▶ [What is being asked]
Using the merchant statement guide below, answer each question:
(a) To what amount does the guide say processors raise a batch fee, and from what starting amount?
(b) How is the effective rate calculated?
(c) Between what percentages should the effective rate typically fall for merchants on interchange-plus pricing?
-- Start Given text --
Most bookkeepers code merchant statement line items the same way every month: total fees go to “Processing Fees” or “Bank Charges” or “Merchant Services,” and the line items themselves never get scrutinized. There is a rational reason for this — the categories are too small to materially affect the financials, the statements are notoriously hard to read, and the client almost never asks questions about them.

But the small line items on a merchant statement are exactly where merchants get quietly overcharged. Most processors do not roll out a single big rate increase that would prompt a phone call. They add a $9.95 monthly fee. They tweak a batch fee from $0.10 to $0.25. They introduce a “regulatory recovery fee” that nobody asked about and nobody flags. Across a year, on a merchant doing $40,000 a month in card volume, those small line items routinely add up to $1,500 or more in unnecessary cost — money that flows through the bookkeeper’s hands every month without ever being questioned.

This guide identifies the four merchant statement line items bookkeepers should flag every month. None of them require deep payment processing knowledge. All of them are visible on every monthly statement. And every one of them is a question worth raising with the client — quietly, factually, in the same way a bookkeeper would flag any other anomaly in the books.

Line Item #1

Effective Rate Above 3.0%

The single most important number on a merchant statement is the effective rate — total fees divided by total card volume. It is not always printed on the statement, but it is always calculable from numbers that are. Take the total fees charged for the month and divide by the total card volume processed. The result, expressed as a percentage, is what your client is actually paying for card acceptance.

For most merchants accepting cards in person, an effective rate above 3.0% is a flag. For merchants on flat-rate platforms like Square or Stripe, the rate may sit closer to 2.9% by design. For merchants on interchange-plus pricing, the rate should typically land between 2.0% and 2.5% depending on card mix. Anything above 3.0% suggests either a flat-rate plan that no longer fits the business volume, a tiered pricing structure with significant non-qualified downgrades, or a hidden fee schedule that has been quietly accumulating.

The bookkeeper’s job here is not to recommend a switch — that is the merchant’s decision in consultation with their payment processor. The bookkeeper’s job is to surface the number. “I noticed the effective rate ran 3.4% last month — that is higher than what I usually see for businesses your size. Worth asking the processor about.” That sentence, repeated quarterly, has saved more merchants more money than almost any other accounting practice.
-- End Given text --
-- Start Information supplied --
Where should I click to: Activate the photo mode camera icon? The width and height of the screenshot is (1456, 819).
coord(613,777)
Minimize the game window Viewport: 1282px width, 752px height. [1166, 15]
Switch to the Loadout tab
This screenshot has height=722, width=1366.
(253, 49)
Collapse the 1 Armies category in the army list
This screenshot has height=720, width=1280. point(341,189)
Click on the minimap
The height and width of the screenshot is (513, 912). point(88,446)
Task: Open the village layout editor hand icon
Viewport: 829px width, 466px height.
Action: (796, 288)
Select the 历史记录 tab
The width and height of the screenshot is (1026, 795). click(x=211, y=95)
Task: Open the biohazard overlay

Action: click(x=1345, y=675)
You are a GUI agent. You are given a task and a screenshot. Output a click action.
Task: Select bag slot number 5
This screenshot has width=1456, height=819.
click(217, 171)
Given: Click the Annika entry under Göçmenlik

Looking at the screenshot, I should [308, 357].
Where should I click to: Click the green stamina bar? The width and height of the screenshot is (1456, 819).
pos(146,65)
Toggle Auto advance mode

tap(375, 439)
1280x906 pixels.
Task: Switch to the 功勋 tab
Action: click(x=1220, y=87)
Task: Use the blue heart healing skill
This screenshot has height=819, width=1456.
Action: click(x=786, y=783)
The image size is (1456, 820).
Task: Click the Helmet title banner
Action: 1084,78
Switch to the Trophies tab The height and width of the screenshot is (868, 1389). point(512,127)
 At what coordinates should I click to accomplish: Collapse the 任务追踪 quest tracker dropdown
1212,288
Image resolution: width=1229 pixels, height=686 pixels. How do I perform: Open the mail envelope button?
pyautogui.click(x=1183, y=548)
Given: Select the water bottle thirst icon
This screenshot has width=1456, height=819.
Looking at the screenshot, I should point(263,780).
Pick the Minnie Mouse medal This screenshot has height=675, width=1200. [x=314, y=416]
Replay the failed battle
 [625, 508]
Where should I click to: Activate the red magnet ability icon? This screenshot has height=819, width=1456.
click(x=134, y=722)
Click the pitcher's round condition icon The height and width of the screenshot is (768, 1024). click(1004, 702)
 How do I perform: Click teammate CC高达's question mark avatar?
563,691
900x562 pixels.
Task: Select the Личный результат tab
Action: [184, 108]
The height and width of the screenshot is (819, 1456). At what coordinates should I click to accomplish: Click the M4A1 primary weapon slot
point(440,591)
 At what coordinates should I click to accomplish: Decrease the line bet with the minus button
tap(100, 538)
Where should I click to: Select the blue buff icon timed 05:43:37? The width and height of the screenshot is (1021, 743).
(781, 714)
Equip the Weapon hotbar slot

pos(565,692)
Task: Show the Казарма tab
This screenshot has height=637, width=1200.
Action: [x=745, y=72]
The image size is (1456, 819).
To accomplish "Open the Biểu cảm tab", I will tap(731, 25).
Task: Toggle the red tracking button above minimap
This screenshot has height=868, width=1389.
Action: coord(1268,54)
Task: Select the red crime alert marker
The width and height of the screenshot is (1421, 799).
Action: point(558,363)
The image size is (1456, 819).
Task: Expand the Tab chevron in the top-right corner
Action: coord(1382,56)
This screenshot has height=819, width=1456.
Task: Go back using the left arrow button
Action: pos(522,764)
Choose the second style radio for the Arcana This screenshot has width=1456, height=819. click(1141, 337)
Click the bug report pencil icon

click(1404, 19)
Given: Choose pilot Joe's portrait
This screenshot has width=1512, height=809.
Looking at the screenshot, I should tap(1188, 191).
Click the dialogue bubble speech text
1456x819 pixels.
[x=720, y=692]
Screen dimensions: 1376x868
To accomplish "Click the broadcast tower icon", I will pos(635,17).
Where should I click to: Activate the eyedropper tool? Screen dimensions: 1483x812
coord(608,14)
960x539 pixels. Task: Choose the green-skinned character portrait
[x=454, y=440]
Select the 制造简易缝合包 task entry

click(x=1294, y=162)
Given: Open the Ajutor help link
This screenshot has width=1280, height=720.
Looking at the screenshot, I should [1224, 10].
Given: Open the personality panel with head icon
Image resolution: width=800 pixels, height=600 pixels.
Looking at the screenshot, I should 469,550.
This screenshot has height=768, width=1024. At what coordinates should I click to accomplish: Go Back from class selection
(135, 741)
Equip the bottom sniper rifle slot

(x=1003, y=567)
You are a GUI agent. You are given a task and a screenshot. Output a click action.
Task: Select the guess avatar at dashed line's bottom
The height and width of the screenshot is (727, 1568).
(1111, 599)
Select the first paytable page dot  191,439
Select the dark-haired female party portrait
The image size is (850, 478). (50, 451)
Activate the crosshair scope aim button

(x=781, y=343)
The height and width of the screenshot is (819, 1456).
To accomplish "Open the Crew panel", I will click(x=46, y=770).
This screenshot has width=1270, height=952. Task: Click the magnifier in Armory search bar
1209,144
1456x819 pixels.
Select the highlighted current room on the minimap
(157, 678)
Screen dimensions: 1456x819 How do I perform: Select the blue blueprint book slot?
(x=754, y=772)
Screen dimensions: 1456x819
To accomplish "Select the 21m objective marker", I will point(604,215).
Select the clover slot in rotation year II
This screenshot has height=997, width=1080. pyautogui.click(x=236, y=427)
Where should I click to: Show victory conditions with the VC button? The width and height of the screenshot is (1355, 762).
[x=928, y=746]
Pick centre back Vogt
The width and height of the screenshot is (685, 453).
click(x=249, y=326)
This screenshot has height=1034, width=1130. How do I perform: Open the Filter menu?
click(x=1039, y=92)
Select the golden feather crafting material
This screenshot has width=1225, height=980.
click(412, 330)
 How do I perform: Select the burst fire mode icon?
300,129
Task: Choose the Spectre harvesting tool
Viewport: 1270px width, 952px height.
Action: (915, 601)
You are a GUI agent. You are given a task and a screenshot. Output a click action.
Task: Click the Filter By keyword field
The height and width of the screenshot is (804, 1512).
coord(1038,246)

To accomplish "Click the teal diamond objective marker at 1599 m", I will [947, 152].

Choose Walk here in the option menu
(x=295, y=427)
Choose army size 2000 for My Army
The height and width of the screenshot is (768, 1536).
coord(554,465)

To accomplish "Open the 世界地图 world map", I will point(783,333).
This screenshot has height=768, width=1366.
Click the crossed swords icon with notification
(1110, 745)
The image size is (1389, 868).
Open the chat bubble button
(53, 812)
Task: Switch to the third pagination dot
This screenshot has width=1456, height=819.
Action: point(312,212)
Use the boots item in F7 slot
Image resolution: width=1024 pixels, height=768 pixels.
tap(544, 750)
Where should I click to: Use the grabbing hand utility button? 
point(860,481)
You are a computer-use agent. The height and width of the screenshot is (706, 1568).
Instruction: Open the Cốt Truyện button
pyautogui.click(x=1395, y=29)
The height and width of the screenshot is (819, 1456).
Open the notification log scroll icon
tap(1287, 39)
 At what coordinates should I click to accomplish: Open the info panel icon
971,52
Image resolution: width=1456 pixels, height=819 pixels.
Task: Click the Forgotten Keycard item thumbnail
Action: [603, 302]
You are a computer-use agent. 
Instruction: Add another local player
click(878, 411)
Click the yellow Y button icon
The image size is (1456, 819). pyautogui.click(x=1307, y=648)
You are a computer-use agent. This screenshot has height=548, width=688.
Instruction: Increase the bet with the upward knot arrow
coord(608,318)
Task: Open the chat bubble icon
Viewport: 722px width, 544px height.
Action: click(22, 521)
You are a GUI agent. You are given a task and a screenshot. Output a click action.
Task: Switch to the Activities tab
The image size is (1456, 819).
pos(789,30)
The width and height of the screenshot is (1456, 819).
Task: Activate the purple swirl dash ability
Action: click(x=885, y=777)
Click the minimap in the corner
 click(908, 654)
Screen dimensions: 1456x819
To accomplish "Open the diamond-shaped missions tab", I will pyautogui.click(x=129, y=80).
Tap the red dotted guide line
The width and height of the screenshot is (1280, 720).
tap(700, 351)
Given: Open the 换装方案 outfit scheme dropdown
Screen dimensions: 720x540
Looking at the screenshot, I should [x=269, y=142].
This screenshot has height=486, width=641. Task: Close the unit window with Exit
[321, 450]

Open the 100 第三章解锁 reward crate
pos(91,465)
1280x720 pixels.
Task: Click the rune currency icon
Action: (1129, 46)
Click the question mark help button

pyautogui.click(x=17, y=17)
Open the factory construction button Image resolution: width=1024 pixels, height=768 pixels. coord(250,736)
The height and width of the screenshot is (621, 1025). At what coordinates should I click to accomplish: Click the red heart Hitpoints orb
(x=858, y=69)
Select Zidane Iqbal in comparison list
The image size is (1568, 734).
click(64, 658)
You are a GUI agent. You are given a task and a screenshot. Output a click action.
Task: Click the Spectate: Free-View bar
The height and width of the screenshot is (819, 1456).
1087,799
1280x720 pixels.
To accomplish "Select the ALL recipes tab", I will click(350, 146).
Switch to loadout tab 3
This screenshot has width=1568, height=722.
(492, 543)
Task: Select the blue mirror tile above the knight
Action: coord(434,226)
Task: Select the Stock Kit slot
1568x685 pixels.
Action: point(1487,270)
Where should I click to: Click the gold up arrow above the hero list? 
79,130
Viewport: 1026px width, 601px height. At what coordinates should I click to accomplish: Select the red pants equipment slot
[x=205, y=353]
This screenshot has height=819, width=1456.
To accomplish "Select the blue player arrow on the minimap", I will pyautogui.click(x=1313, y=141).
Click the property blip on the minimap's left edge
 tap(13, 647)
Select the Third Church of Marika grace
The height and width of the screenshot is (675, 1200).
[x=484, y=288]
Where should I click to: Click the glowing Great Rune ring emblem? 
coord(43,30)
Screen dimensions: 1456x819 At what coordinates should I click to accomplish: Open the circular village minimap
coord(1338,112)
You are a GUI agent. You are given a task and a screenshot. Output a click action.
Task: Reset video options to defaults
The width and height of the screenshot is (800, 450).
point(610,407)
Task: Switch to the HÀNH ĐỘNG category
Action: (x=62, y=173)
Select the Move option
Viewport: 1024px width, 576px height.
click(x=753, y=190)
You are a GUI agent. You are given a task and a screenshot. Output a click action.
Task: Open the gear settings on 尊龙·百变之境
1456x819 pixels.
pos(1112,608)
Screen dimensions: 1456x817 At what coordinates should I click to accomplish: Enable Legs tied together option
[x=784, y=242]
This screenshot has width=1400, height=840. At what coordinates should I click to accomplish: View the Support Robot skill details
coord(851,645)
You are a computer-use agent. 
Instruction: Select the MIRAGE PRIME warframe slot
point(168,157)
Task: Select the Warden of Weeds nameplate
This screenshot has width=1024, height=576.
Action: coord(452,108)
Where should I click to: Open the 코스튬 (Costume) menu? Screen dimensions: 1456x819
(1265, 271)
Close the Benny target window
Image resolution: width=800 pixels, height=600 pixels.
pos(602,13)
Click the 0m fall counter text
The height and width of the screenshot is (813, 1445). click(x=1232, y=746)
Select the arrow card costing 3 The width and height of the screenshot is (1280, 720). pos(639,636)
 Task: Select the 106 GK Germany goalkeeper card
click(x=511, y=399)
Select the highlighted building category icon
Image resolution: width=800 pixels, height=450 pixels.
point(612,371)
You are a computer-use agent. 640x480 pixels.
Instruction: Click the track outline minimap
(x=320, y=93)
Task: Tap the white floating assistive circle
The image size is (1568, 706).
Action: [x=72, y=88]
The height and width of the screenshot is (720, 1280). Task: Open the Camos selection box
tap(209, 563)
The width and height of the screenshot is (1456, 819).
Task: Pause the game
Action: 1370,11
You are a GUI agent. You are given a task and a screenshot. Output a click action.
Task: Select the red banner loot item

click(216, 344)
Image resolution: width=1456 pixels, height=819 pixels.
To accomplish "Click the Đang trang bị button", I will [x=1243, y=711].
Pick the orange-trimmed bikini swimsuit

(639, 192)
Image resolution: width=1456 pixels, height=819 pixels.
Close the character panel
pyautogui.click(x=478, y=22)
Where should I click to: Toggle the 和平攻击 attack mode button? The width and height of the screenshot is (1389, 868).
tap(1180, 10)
-- End Information supplied --
▶ [Exercise result]
(a) To $0.25, from $0.10.
(b) Total fees are divided by total card volume.
(c) Between 2.0% and 2.5%, depending on card mix.